SAN VICENTE CHUPADEROS, Dgo. (OEM) .- Practically in oblivion are the film sets of San Vicente de Chupaderos, which gave Durango so much glory in its projection as Tierra del Cine and which now seems to no longer be remembered or kept that tradition of several decades.
When taking a tour of this site, more like a ghost town, for its constructions that have come to less than a place that gave splendor and represented the arrival of many economic resources to the entity, the gallows with a rope in very good been, in front of what was the old chapel of many films.
In front of these facilities, the neighbor María Alejandrina López Montes points out that for several years the wooden facilities began to deteriorate, especially after the integrated neighborhood committee to manage the space ceased to function.
Those great films that were made in the place remained in history, starting in 1954 with “Pluma Blanca” and with the presence of the most sought-after actors in American cinema, including Charlton Heston, Paul Newman, the Chihuahuan Anthony Quinn, the recently deceased Sean Connery, the “man called a horse” Richard Harris, Kevin Costner, but especially John Wayne, who left a great legacy in his filmography with Durango stamp.
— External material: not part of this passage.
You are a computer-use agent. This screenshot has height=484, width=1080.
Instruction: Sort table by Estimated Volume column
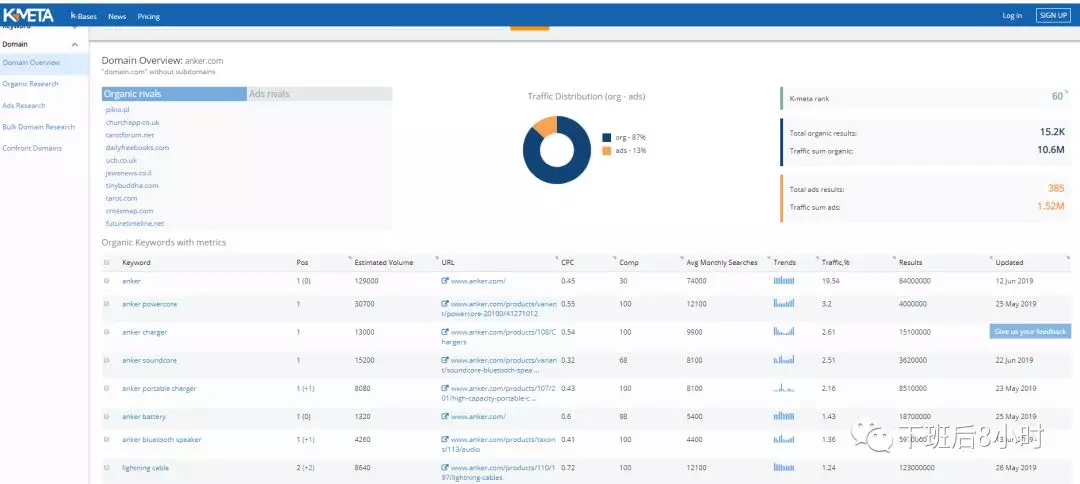[383, 263]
María Alejandrina stressed that those inhabited places on the set have the advantage that if a board falls the owner replaces it, the problem is those who are alone and the deterioration by natural meteors such as rain, sun, wind and lack of use that finish with the wood.
“About nine years ago the neighbors were organized, there was a board of directors, now unfortunately it is no longer and it is not so easy for one to maintain the place.
The government does not say that it will not help, but it does not turn to look at us at all, it has us abandoned, “” said María as she carried out her cleaning work outside the place where she lives, in front of the chapel.
As the minutes passed and a brief tour of the main street was made, the arrival of a family was observed that came to be distracted a bit and toured the site full of a glorious past but ruined by a governmental disinterest.
“They no longer turn to see us,” echoes the lapidary phrase of López Montes, a neighbor of San Vicente de Chupaderos located 14 kilometers from the city of Durango, a short distance from a younger cowboy town full of visitors and resources, who it took the visitor’s interest but never the glamor that world-class artists left in Chupaderos.